Anche se distanti non siamo soli. Perché siamo in una rete reale di relazioni di amicizia, perché siamo fratelli e sorelle, tutti.
E questa rete è tenace come l’amore, ed è salda come l’eternità, anche se sembra fragile come un soffio, e pare talvolta che non lasci tracce di sé.
La intesse per noi il Signore dell’universo che si fa presente in un pezzo di pane, il Fondamento di tutte le cose che sussurra una Parola di bene, l’infinita Bontà che compare, bambino, a dei pastori nella notte.

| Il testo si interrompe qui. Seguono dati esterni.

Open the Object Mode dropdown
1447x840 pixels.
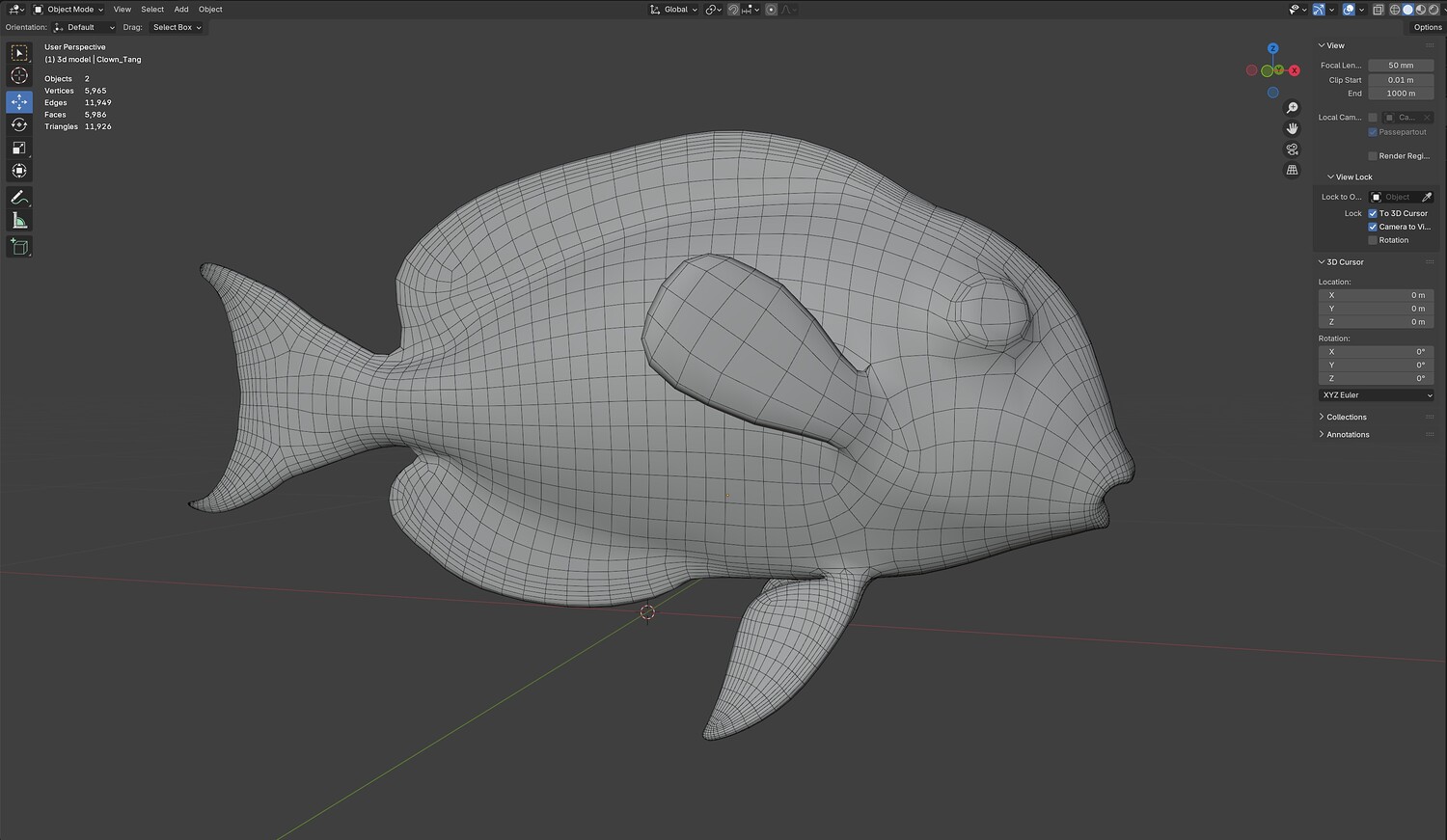69,10
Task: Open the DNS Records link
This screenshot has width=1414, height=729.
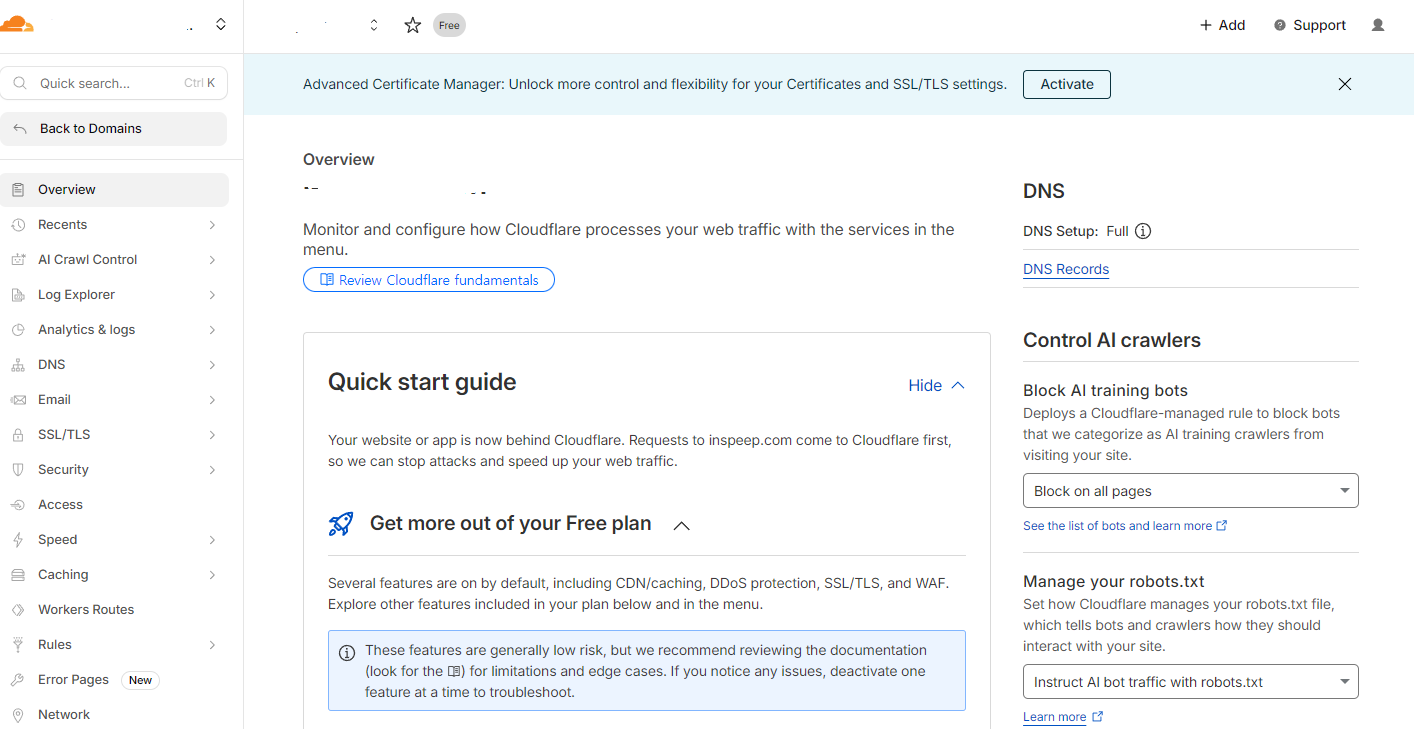Action: pos(1066,269)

È Lui che conferma per noi, ora, parole di memoria grata e di speranza salda, parole di vita e di benedizione:
“Ti benedica il Signore
e ti custodisca.
Il Signore faccia risplendere per te il suo volto
e ti faccia grazia.
Il Signore rivolga a te il suo volto
e ti conceda pace”.
E la nostra risposta, custodita dalla memoria ed alimentata dalla speranza, può risuonare, anche nel nostro buio, come una parola semplice, salda e vera, nonostante tutto e in vista di tutto: “Grazie”!“.